* _TASK DIRECTIONS_:
In the material below, find the line with "Task: Launch the Microsoft Store taskbar app" and the line with "1466x812 pixels.". Output exactly those two lines and all lines between them, leaving out pictures.

____ AVAILABLE RECORDS

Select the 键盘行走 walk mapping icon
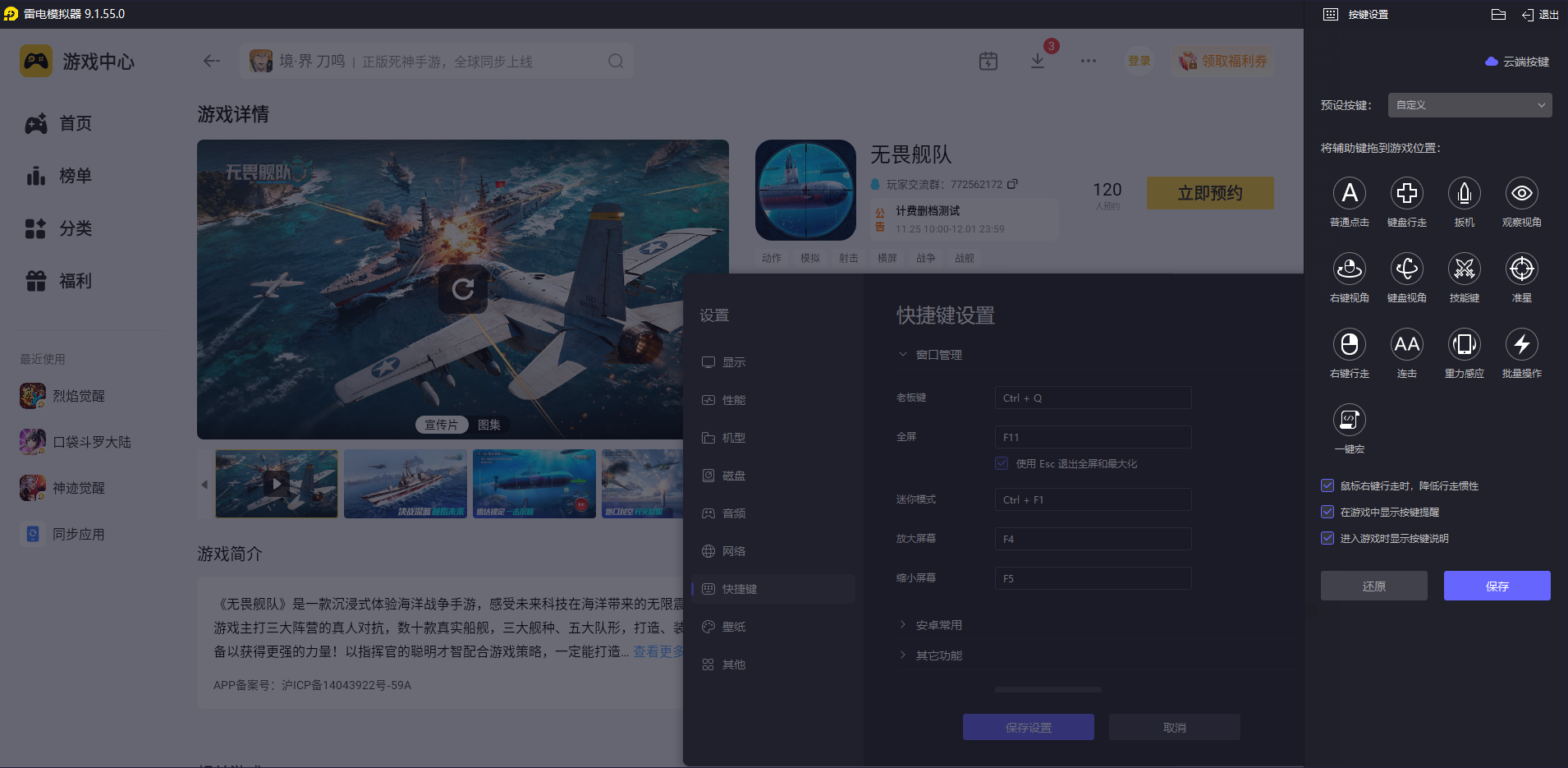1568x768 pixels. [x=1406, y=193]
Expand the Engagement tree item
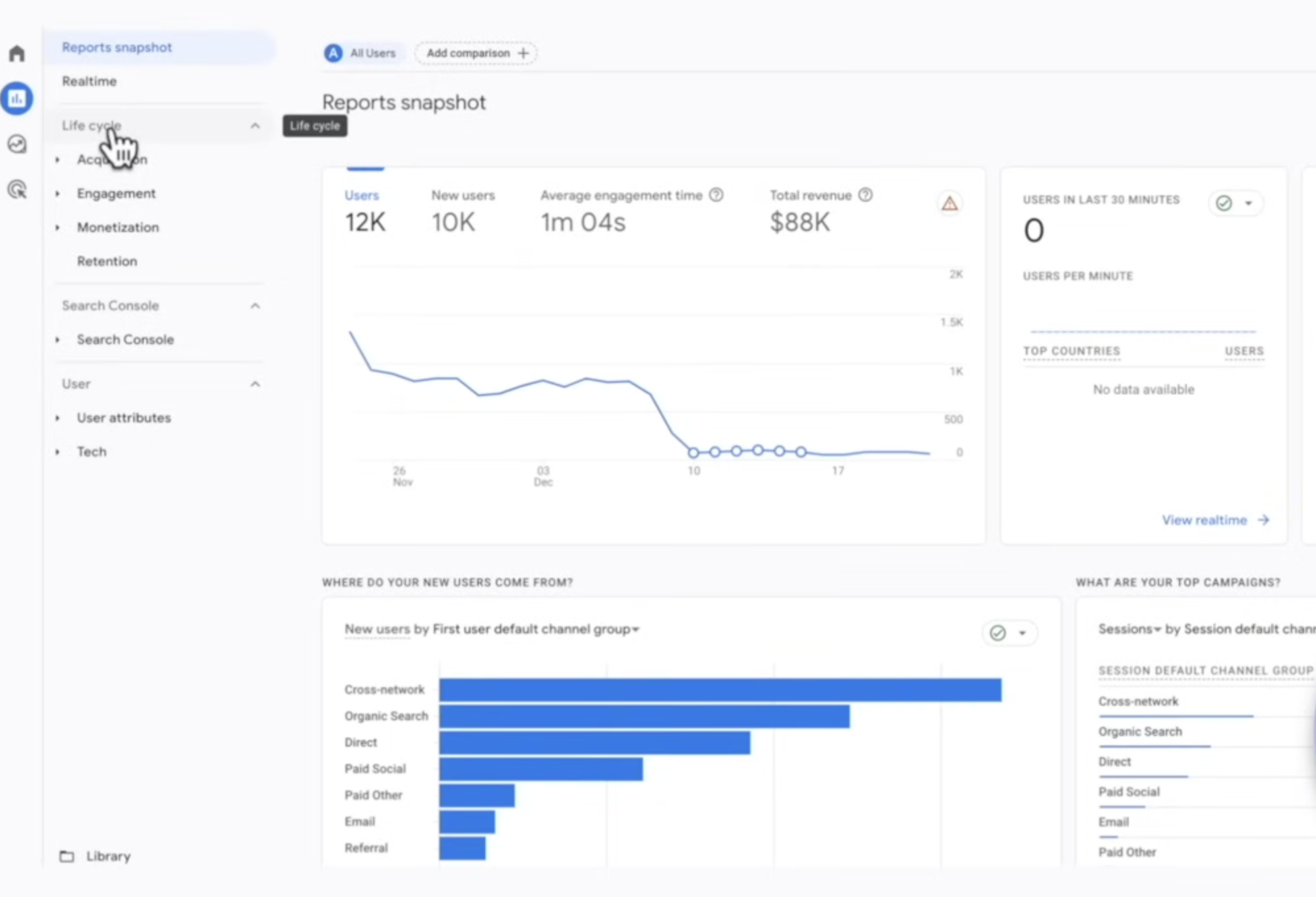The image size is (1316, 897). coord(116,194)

________
____ AVAILABLE RECORDS

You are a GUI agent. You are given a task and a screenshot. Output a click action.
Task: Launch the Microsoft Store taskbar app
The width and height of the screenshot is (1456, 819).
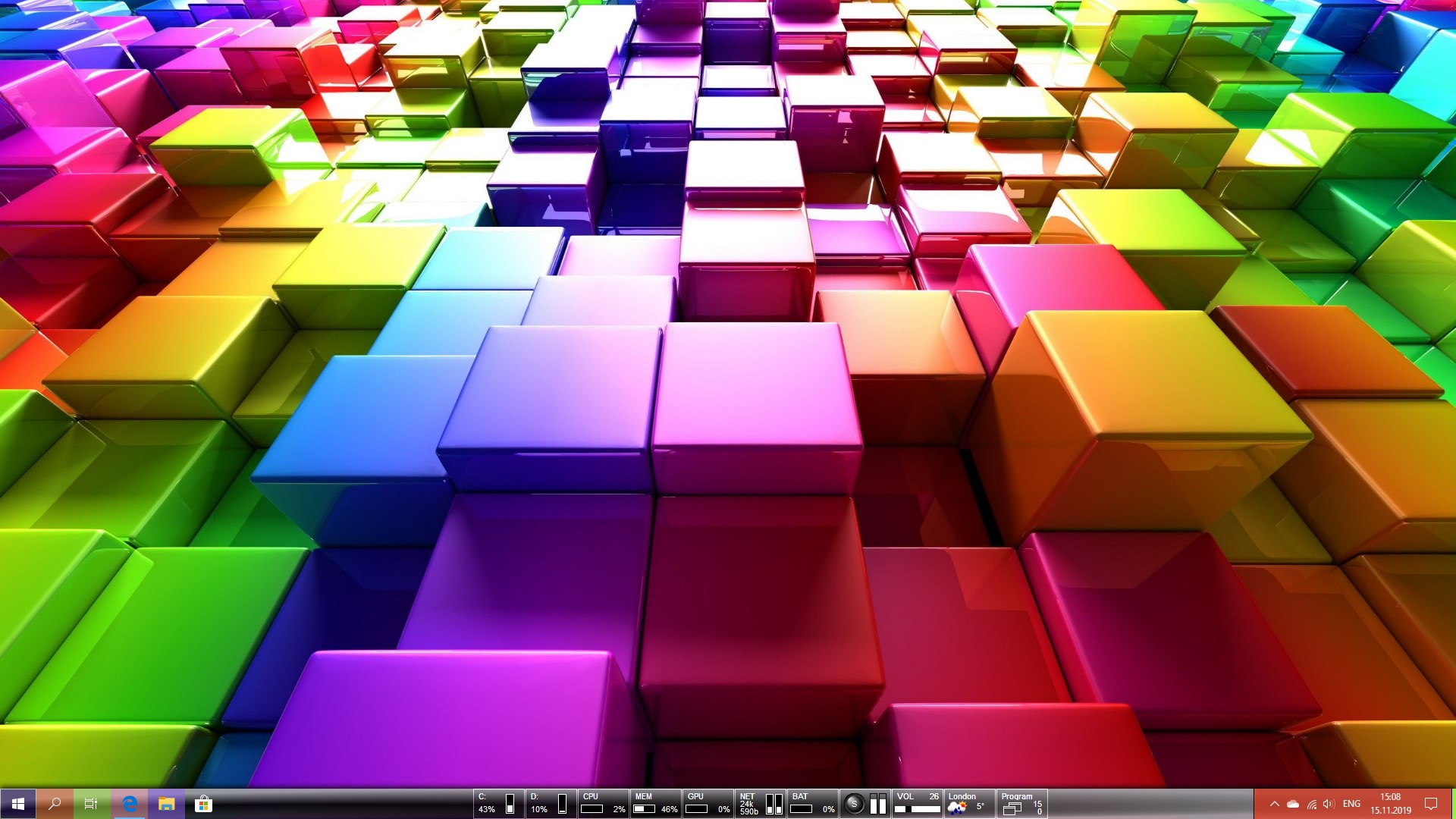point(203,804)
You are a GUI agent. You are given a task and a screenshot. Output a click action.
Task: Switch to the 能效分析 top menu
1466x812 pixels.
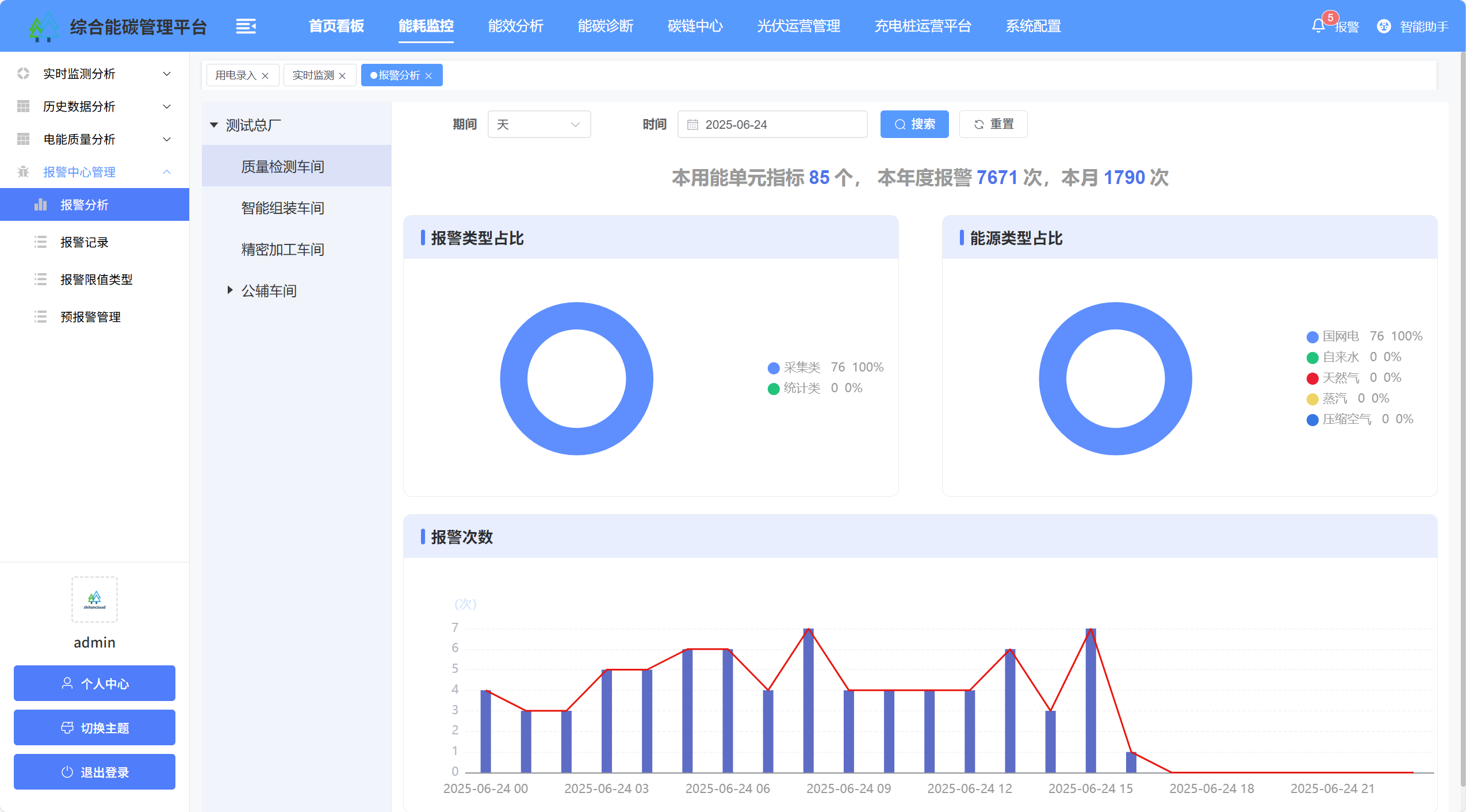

________

* _SOLUTION TO THIS PROBLEM_:
Task: Launch the Microsoft Store taskbar app
The width and height of the screenshot is (1456, 819).
point(203,804)
You are a GUI agent. You are given a task and a screenshot. Output a click action.
Task: Switch to the 能效分析 top menu
1466x812 pixels.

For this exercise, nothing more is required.